**ACTION ITEM:**
Set down all of the records below exactly, please, omitting the images.

**DATASET RECORDS:**
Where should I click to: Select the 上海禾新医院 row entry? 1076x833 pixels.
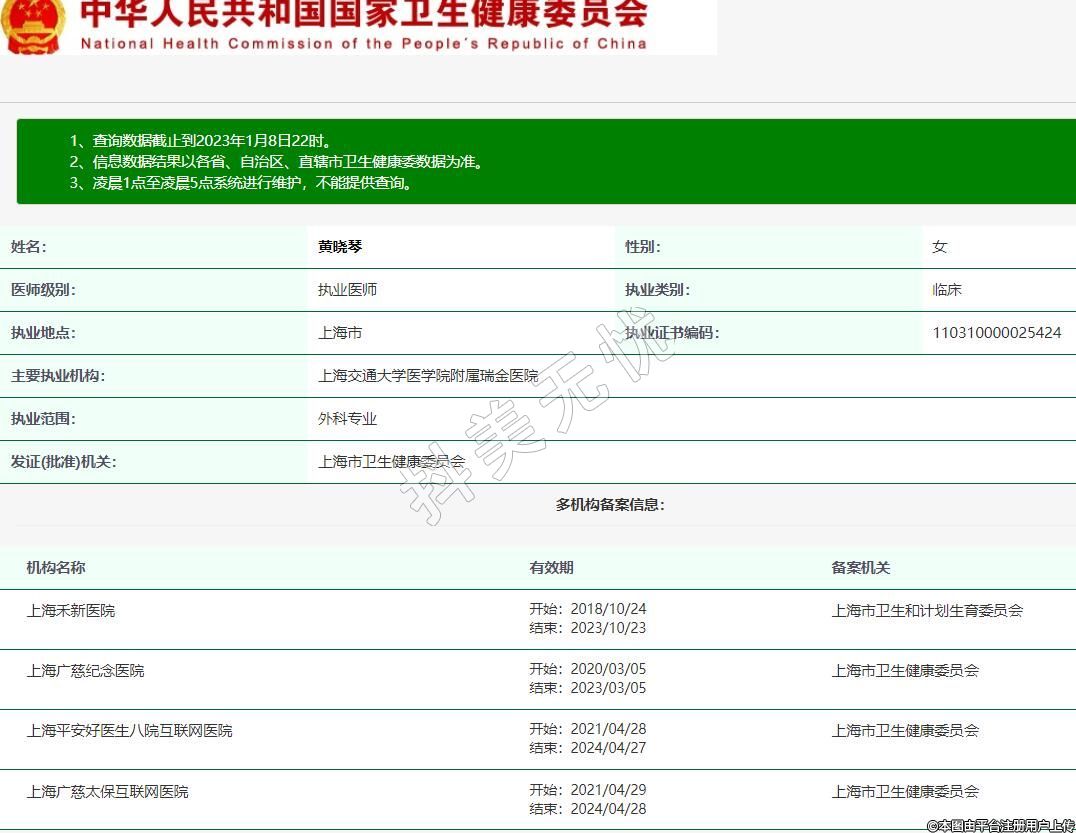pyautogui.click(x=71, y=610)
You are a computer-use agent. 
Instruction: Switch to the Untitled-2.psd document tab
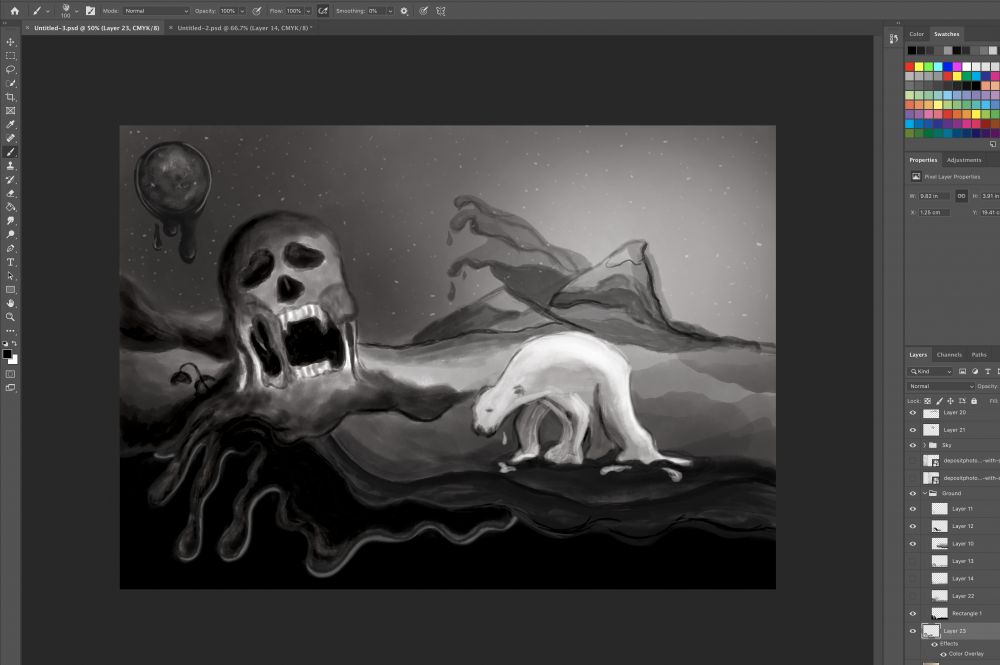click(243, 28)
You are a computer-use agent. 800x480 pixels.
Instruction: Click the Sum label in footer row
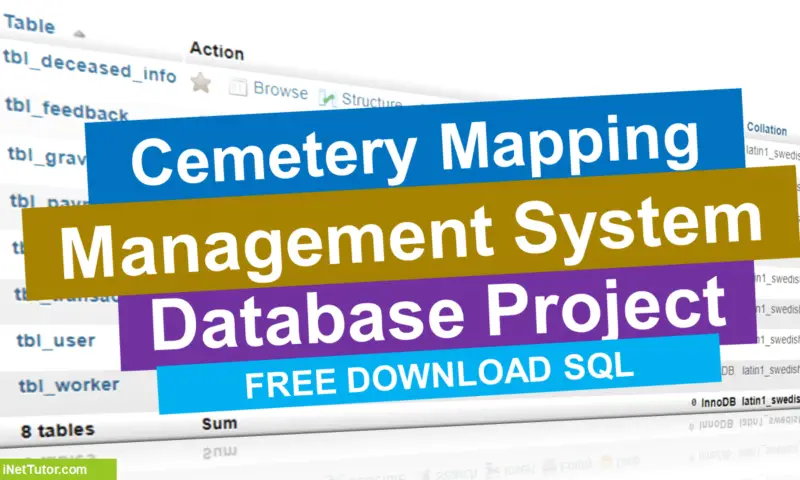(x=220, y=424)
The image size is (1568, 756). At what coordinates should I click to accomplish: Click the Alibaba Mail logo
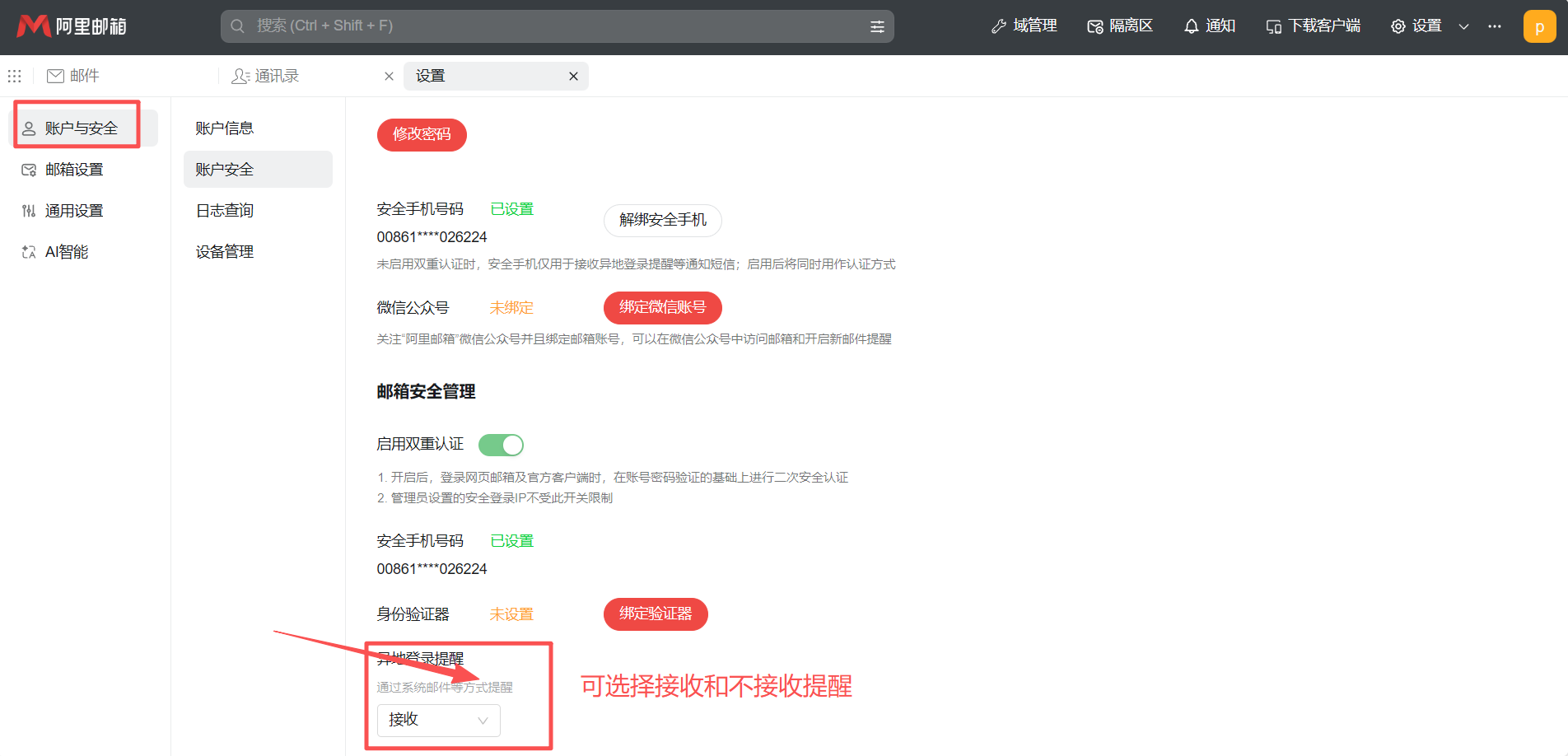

**ANSWER TO THIS PROBLEM:**
Where should I click to: Select the 上海禾新医院 row entry? 1076x833 pixels.
pyautogui.click(x=71, y=610)
You are a computer-use agent. 
Instruction: Switch to the Untitled-2.psd document tab
click(243, 28)
You are a computer-use agent. 800x480 pixels.
Instruction: Click the Sum label in footer row
(x=220, y=424)
The image size is (1568, 756). At what coordinates should I click to accomplish: Click the Alibaba Mail logo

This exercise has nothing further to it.